(Dataset entries)
^^^^^^^^

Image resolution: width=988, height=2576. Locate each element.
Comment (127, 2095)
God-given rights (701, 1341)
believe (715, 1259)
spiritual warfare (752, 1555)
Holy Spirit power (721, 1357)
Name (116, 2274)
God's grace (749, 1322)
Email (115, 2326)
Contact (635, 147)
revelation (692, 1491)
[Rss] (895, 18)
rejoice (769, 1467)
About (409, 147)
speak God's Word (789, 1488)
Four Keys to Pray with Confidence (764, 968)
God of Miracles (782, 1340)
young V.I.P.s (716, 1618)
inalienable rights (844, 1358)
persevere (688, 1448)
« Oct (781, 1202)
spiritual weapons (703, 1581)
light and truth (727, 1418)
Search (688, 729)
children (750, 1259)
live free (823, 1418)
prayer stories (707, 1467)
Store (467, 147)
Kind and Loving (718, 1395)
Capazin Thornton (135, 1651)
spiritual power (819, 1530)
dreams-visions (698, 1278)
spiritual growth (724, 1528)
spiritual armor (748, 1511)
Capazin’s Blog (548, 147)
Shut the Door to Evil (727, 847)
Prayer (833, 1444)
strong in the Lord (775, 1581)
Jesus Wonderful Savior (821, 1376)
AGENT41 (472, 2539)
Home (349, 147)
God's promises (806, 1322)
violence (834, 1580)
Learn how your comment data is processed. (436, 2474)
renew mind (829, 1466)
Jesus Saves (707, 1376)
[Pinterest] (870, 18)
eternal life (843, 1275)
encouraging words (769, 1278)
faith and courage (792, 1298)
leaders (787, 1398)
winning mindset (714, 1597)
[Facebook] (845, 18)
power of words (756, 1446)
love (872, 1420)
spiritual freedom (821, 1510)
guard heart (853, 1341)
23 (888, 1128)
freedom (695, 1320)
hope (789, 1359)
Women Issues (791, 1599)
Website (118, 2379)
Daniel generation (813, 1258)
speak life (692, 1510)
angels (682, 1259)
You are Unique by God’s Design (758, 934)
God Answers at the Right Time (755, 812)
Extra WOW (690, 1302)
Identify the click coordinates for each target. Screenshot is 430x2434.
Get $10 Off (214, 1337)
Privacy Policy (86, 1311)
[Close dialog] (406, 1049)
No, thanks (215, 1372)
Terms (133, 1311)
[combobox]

^^^^^^^^

WHAT YOU HAVE TO DO
Above are the entries; give them back verbatim.

EXERCISE OUTPUT
Image resolution: width=988, height=2576. Locate each element.
Comment (127, 2095)
God-given rights (701, 1341)
believe (715, 1259)
spiritual warfare (752, 1555)
Holy Spirit power (721, 1357)
Name (116, 2274)
God's grace (749, 1322)
Email (115, 2326)
Contact (635, 147)
revelation (692, 1491)
[Rss] (895, 18)
rejoice (769, 1467)
About (409, 147)
speak God's Word (789, 1488)
Four Keys to Pray with Confidence (764, 968)
God of Miracles (782, 1340)
young V.I.P.s (716, 1618)
inalienable rights (844, 1358)
persevere (688, 1448)
« Oct (781, 1202)
spiritual weapons (703, 1581)
light and truth (727, 1418)
Search (688, 729)
children (750, 1259)
live free (823, 1418)
prayer stories (707, 1467)
Store (467, 147)
Kind and Loving (718, 1395)
Capazin Thornton (135, 1651)
spiritual power (819, 1530)
dreams-visions (698, 1278)
spiritual growth (724, 1528)
spiritual armor (748, 1511)
Capazin’s Blog (548, 147)
Shut the Door to Evil (727, 847)
Prayer (833, 1444)
strong in the Lord (775, 1581)
Jesus Wonderful Savior (821, 1376)
AGENT41 (472, 2539)
Home (349, 147)
God's promises (806, 1322)
violence (834, 1580)
Learn how your comment data is processed. (436, 2474)
renew mind (829, 1466)
Jesus Saves (707, 1376)
[Pinterest] (870, 18)
eternal life (843, 1275)
encouraging words (769, 1278)
faith and courage (792, 1298)
leaders (787, 1398)
winning mindset (714, 1597)
[Facebook] (845, 18)
power of words (756, 1446)
love (872, 1420)
spiritual freedom (821, 1510)
guard heart (853, 1341)
23 (888, 1128)
freedom (695, 1320)
hope (789, 1359)
Women Issues (791, 1599)
Website (118, 2379)
Daniel generation (813, 1258)
speak life (692, 1510)
angels (682, 1259)
You are Unique by God’s Design (758, 934)
God Answers at the Right Time (755, 812)
Extra WOW (690, 1302)
Identify the click coordinates for each target. Screenshot is 430x2434.
Get $10 Off (214, 1337)
Privacy Policy (86, 1311)
[Close dialog] (406, 1049)
No, thanks (215, 1372)
Terms (133, 1311)
[combobox]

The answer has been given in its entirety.